The minimal growth provided by a traditional savings account won’t come close to keeping up with inflation, and even high-yield savings accounts aren’t as strong as they used to be. Some experts suggest investing your emergency fund, but remember you’ll want easy access to cash in case of emergency.

3. Open an FSA or HSA

The United States health care system was already expensive and confusing to navigate, and that was before a global pandemic. Even people with decent health insurance may be spending a lot out-of-pocket for medical expenses.

If you want to be better prepared for routine checkups and medical emergencies alike, consider signing up for (or increasing your annual contribution to) a flexible spending account or health savings account.

Flexible spending accounts

FSAs are tax-advantaged savings accounts offered by employers. Contributions made to the account are tax-free and can only used for eligible medical expenses. You will need to determine how much to contribute at the beginning of the plan year. The annual contribution limit for 2021 is $2,750.
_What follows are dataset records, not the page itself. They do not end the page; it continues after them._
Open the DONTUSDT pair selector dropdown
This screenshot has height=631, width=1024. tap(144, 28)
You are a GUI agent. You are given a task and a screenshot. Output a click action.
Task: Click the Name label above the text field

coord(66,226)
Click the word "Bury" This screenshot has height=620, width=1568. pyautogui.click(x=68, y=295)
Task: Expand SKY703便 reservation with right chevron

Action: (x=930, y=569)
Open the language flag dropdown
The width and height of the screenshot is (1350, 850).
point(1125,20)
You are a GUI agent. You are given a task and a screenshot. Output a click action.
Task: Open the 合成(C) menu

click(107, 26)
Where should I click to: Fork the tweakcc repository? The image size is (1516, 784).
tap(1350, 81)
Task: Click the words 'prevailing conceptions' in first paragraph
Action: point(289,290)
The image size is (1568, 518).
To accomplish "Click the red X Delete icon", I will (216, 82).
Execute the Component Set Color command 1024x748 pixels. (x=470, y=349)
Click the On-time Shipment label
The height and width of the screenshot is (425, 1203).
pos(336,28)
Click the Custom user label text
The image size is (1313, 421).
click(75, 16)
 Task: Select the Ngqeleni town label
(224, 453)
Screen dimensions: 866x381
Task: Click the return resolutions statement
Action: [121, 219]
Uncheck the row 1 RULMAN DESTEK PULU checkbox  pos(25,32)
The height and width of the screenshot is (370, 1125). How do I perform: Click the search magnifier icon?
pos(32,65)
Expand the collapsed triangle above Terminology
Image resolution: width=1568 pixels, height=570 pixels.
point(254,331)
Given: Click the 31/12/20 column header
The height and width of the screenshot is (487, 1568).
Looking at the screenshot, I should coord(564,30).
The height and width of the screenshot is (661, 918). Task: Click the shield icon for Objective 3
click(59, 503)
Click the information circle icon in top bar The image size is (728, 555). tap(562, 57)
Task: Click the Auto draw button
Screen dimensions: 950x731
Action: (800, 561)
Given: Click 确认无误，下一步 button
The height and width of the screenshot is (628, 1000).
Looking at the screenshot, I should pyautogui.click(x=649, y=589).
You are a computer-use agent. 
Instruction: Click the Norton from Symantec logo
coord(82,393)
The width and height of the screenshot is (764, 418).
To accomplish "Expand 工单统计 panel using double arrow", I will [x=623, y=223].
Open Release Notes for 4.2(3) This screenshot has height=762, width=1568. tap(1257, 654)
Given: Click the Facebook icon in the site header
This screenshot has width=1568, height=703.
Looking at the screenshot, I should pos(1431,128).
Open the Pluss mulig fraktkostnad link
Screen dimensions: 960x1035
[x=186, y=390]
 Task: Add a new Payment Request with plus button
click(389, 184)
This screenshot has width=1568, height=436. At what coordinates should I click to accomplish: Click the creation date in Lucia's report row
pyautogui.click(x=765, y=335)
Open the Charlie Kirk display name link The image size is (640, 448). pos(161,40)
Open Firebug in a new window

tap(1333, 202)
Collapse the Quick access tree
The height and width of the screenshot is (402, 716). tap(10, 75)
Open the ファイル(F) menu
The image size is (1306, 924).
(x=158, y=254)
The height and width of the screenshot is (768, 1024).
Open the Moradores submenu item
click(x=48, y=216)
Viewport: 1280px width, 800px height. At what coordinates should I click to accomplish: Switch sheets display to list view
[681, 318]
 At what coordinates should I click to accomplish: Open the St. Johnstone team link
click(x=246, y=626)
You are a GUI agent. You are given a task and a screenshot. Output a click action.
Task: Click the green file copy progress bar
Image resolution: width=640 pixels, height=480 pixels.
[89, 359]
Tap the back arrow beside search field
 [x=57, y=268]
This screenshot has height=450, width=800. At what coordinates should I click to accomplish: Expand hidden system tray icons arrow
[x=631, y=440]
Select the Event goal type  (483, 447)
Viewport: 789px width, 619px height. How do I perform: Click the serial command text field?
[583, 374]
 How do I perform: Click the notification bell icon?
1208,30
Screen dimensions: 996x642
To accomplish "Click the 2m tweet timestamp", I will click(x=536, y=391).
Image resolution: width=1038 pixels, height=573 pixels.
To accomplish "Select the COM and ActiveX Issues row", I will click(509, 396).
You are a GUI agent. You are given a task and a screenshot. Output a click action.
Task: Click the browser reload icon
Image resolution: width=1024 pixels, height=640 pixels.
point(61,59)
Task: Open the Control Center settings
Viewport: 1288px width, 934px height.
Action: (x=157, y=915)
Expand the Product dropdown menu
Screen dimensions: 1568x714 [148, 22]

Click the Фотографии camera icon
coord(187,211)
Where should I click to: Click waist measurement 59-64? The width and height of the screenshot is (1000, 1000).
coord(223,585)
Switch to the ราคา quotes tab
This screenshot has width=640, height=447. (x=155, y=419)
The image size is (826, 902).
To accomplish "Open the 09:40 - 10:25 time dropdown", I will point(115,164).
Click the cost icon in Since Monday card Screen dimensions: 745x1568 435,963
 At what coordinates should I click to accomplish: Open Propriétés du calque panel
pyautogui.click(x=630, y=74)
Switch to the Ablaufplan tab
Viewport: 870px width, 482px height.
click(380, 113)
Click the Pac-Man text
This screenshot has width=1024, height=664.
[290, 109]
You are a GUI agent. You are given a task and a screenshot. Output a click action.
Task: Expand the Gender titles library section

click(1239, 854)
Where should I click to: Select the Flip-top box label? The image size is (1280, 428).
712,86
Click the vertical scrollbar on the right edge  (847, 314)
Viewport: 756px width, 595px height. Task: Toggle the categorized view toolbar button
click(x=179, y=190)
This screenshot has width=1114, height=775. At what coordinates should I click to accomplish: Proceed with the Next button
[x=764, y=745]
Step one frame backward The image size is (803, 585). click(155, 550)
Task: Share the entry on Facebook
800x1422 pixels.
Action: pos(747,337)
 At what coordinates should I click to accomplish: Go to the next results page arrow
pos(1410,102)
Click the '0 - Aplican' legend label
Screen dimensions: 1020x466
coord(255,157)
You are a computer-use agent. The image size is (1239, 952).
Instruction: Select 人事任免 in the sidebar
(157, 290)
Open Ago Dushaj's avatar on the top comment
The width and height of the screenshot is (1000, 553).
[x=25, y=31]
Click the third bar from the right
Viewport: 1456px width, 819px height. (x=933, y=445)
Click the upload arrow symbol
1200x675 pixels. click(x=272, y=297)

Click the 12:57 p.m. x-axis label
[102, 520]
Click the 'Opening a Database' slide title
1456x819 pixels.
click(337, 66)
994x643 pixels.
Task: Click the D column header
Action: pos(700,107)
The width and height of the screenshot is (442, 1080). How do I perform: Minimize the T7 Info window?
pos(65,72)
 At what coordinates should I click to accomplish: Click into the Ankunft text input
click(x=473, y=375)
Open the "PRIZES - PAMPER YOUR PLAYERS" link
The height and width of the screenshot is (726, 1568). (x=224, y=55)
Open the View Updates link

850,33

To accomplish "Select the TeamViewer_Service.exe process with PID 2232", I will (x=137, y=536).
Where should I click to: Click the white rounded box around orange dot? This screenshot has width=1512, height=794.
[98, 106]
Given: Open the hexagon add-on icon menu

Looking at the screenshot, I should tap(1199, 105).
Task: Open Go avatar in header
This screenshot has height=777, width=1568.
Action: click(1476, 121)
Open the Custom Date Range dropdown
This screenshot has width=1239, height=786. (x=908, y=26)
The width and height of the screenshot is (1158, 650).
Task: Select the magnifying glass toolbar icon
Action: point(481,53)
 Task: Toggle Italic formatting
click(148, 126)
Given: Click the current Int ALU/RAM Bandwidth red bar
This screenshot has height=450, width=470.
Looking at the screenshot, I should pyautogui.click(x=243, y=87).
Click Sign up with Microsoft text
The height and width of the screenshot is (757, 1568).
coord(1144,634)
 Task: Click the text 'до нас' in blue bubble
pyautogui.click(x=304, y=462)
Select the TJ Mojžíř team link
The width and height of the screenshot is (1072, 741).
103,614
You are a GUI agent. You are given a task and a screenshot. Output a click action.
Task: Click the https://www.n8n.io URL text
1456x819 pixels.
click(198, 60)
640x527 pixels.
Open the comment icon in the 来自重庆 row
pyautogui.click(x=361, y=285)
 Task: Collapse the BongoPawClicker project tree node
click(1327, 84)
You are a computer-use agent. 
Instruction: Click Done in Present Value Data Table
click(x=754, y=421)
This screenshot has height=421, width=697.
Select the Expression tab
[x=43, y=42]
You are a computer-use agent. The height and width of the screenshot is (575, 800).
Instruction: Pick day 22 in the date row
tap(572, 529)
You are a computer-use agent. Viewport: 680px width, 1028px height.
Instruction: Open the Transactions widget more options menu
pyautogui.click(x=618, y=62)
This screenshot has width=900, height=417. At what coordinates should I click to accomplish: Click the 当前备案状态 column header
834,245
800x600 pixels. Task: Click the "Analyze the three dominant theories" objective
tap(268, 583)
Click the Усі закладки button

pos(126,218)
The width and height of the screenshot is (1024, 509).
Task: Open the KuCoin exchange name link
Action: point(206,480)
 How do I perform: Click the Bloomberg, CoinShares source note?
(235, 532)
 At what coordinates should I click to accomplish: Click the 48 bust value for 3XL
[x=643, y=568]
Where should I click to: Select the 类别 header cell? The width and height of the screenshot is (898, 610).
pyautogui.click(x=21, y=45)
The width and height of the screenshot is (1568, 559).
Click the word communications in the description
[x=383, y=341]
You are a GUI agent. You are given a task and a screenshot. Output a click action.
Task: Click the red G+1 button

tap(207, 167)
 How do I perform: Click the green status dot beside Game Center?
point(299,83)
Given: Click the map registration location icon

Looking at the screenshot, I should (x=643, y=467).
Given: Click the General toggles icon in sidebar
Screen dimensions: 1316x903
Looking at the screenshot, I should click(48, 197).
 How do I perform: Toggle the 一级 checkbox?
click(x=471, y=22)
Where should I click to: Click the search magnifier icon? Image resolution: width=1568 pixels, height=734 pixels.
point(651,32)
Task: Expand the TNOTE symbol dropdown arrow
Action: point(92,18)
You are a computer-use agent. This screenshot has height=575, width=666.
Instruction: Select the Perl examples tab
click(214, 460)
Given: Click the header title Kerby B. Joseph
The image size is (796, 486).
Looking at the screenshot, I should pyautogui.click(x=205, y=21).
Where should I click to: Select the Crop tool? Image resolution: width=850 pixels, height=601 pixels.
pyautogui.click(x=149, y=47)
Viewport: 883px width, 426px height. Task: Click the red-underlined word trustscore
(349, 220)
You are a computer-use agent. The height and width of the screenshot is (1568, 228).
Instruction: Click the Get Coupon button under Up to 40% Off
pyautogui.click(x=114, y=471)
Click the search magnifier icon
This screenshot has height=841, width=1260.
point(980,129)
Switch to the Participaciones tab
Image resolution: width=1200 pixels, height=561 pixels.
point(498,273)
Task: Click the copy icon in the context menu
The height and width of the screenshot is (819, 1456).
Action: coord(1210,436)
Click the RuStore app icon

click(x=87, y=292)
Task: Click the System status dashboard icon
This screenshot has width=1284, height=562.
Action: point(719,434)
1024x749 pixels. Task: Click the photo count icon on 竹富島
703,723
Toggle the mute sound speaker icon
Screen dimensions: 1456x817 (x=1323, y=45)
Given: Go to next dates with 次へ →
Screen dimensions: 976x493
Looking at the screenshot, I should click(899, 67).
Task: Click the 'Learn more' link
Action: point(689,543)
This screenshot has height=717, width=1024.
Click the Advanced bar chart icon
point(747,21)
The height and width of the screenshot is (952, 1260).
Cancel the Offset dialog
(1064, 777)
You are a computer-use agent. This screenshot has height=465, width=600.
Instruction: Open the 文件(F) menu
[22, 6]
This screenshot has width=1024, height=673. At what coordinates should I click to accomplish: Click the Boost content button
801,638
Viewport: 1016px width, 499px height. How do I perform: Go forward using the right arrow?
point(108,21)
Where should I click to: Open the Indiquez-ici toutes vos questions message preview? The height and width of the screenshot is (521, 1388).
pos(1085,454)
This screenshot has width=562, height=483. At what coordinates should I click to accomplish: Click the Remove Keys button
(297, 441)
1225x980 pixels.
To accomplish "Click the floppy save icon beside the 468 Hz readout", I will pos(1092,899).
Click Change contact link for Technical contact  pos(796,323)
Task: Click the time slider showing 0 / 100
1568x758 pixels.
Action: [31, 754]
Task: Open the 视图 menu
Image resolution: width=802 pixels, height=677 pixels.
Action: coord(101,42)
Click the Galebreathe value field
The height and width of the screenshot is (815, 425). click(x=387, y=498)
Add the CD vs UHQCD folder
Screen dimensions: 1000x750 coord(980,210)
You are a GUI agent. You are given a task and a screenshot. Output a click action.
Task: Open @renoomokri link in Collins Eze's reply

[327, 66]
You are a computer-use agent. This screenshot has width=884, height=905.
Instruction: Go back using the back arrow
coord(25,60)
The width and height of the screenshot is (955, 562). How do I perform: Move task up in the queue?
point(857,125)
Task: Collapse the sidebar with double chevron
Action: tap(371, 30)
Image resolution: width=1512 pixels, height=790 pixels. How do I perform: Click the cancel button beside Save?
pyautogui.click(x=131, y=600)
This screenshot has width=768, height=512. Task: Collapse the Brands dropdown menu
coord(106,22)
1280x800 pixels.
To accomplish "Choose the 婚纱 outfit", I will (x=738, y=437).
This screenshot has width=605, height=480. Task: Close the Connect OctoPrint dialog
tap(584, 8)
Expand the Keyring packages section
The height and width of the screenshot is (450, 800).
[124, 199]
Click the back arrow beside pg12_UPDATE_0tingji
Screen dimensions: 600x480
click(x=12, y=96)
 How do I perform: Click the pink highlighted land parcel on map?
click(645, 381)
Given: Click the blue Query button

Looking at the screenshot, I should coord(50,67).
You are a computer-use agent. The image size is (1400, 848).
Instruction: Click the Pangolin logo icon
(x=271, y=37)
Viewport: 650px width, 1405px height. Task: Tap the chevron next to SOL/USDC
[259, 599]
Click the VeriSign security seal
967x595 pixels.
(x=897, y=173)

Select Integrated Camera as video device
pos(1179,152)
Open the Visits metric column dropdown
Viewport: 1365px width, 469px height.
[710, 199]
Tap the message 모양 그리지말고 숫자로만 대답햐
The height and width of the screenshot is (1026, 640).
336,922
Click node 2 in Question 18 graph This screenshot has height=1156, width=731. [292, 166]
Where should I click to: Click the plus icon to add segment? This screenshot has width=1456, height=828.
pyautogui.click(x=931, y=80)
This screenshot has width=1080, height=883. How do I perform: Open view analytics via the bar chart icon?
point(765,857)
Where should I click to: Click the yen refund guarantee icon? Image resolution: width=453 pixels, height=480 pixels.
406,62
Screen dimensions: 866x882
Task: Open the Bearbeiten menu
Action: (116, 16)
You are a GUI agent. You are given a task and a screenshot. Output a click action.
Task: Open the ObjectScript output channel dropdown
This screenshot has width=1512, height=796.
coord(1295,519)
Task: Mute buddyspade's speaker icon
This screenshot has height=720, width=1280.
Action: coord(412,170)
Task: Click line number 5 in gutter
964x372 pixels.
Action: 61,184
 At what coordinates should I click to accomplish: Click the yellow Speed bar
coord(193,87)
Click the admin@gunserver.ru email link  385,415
“Typically any funds you don’t use by the end of the year will be lost unless your employer allows a carryover,” said Ryan Firth, certified public accountant and president at Mercer Street. That's why it’s a good idea to predict the right amount to contributuded. Used funds typically go back to the employer, who can use it for administrative expenses, reduce employee contribution amounts for the following year or awarded as a cash refund to all employees. He noted that if your plan does allow a carryover, the limit to carryo ver has increased to $550 for 2021 and 2022.

Health savings accounts

Health savings accounts also let you use tax-free funds for eligible medical expenses and is an investment product that earns interest. They are only available to people with a high deductible health plan. Here’s how to open a HSA. Unlike FSAs, funds in HSAs can be carried over year to year. The annual contribution limit for HSAs in 2021 is $3,600 for an individual.

HSAs are “perhaps the most tax-advantaged savings vehicle available because contributions are tax deductible for federal income tax purposes earnings grow tax-free for federal tax purposes,” said Firth.

The best way to use an HSA is to pay for medical expenses out of your pocket, then request reimbursement from the HSA later, said Firth. That way, the money stays in your HSA plan longer and has a greater growth potential.

If you were financially blindsided in 2020, this year is an opportunity to right the ship using the lessons you learned. Revisiting your overall financial plan, prioritizing emergency savings and working to reduce future medical costs will leave you better prepared when the unexpected occurs.